[Start of Attachment]

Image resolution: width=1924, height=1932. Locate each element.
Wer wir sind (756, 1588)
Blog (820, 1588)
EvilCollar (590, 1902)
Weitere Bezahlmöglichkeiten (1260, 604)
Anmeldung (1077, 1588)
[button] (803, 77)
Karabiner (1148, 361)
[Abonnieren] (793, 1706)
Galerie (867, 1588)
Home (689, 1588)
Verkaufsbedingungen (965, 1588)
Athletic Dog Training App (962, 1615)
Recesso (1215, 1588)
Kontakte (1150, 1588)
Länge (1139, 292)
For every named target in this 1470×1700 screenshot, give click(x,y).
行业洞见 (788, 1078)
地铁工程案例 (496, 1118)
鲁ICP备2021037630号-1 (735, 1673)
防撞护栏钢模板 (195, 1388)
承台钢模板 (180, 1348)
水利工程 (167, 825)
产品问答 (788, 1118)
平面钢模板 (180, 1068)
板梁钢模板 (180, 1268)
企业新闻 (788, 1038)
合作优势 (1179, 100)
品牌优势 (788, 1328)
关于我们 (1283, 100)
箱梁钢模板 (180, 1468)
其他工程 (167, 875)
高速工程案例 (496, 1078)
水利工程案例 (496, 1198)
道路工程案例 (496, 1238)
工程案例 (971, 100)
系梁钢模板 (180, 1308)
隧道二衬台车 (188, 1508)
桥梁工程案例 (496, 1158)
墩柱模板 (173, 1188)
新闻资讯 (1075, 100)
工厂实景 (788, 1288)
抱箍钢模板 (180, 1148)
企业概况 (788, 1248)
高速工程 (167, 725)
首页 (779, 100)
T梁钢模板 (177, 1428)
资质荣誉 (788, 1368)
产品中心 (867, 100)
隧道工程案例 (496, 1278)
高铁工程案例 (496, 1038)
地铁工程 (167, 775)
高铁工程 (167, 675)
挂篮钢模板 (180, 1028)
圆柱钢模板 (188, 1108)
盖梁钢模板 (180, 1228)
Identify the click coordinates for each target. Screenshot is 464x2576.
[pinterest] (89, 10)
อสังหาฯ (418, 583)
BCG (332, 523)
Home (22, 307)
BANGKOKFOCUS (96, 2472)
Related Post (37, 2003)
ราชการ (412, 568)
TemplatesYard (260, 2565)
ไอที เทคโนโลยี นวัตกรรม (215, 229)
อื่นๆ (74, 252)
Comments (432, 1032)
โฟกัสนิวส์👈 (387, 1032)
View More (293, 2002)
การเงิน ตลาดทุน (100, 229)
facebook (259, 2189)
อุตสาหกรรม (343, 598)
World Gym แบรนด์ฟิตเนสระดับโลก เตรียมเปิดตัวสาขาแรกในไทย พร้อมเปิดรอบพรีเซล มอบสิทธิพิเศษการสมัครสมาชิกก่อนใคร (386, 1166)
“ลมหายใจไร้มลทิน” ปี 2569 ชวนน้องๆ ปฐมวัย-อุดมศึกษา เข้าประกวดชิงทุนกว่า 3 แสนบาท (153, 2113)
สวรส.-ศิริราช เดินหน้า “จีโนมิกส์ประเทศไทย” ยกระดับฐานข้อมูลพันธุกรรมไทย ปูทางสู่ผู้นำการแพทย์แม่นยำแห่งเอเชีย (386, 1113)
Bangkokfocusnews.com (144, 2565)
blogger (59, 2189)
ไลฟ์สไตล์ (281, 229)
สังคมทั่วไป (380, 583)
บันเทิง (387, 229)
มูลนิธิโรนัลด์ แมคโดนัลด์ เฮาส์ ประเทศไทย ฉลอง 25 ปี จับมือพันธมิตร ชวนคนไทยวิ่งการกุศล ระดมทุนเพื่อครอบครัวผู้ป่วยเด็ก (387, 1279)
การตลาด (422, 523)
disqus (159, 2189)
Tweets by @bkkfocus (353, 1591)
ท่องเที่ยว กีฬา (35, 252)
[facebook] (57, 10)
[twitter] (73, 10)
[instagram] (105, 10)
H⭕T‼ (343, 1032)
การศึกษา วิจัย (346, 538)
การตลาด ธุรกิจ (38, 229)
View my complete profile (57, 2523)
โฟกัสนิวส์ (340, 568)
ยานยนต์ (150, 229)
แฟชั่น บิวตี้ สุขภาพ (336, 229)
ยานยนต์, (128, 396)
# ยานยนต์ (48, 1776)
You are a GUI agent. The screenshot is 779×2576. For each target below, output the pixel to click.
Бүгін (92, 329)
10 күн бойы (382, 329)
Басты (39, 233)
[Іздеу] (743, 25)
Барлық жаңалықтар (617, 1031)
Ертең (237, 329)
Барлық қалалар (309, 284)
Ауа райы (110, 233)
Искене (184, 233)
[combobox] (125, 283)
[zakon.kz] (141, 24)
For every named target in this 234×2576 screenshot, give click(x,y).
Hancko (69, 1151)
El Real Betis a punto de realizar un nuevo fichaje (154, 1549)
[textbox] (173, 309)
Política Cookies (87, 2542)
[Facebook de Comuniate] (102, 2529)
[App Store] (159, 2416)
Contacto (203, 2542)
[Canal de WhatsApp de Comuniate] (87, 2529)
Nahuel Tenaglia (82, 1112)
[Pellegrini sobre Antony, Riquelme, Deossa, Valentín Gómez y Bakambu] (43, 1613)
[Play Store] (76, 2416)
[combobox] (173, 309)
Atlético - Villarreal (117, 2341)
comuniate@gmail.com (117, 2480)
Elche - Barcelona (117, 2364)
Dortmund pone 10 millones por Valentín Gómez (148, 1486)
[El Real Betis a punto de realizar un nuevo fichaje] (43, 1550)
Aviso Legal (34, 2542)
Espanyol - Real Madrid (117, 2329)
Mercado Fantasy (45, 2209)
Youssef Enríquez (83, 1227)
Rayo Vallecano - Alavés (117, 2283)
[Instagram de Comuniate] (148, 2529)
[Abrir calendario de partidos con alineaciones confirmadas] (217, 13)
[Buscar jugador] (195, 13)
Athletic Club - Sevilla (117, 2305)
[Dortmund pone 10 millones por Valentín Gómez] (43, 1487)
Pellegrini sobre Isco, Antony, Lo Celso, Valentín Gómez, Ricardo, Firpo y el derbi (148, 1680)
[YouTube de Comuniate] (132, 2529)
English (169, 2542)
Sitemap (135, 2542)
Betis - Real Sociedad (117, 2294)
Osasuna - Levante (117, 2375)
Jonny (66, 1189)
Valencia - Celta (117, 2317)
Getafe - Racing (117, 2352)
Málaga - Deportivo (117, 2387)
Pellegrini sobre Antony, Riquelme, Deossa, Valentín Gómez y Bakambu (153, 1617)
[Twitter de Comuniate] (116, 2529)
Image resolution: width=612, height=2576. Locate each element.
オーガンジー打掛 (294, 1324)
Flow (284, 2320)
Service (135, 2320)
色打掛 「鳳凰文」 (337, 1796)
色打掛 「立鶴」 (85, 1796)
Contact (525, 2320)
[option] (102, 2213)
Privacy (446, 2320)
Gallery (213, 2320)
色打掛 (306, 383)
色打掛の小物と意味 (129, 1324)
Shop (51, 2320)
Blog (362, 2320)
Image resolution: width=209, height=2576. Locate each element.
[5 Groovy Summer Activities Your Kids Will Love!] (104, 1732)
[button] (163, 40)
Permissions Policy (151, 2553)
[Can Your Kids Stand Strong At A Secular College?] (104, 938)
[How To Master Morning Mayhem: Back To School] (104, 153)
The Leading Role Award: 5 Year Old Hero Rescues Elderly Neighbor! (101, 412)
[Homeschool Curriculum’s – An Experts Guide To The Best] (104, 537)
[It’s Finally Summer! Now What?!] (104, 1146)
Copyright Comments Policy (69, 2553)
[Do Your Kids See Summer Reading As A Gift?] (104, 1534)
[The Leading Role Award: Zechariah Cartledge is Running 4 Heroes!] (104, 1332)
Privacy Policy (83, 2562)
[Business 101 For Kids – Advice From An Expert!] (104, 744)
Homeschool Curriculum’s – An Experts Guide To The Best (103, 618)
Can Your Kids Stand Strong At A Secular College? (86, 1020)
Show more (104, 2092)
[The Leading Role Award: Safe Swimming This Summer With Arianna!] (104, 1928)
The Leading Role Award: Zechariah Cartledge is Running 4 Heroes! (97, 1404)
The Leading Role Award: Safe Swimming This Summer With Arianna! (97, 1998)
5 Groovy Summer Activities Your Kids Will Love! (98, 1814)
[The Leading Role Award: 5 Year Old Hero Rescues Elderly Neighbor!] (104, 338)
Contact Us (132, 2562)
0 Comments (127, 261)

[End of Attachment]

## AIM OF THE EXERCISE
Among the entries above, locate the lines containing "Image resolution: width=612, height=2576." and "Neighbor! (101, 412)", and transcribe exactly those two lines and all lines between.

## RESPONSE
Image resolution: width=612, height=2576. Locate each element.
オーガンジー打掛 (294, 1324)
Flow (284, 2320)
Service (135, 2320)
色打掛 「鳳凰文」 (337, 1796)
色打掛 「立鶴」 (85, 1796)
Contact (525, 2320)
[option] (102, 2213)
Privacy (446, 2320)
Gallery (213, 2320)
色打掛 (306, 383)
色打掛の小物と意味 (129, 1324)
Shop (51, 2320)
Blog (362, 2320)
Image resolution: width=209, height=2576. Locate each element.
[5 Groovy Summer Activities Your Kids Will Love!] (104, 1732)
[button] (163, 40)
Permissions Policy (151, 2553)
[Can Your Kids Stand Strong At A Secular College?] (104, 938)
[How To Master Morning Mayhem: Back To School] (104, 153)
The Leading Role Award: 5 Year Old Hero Rescues Elderly Neighbor! (101, 412)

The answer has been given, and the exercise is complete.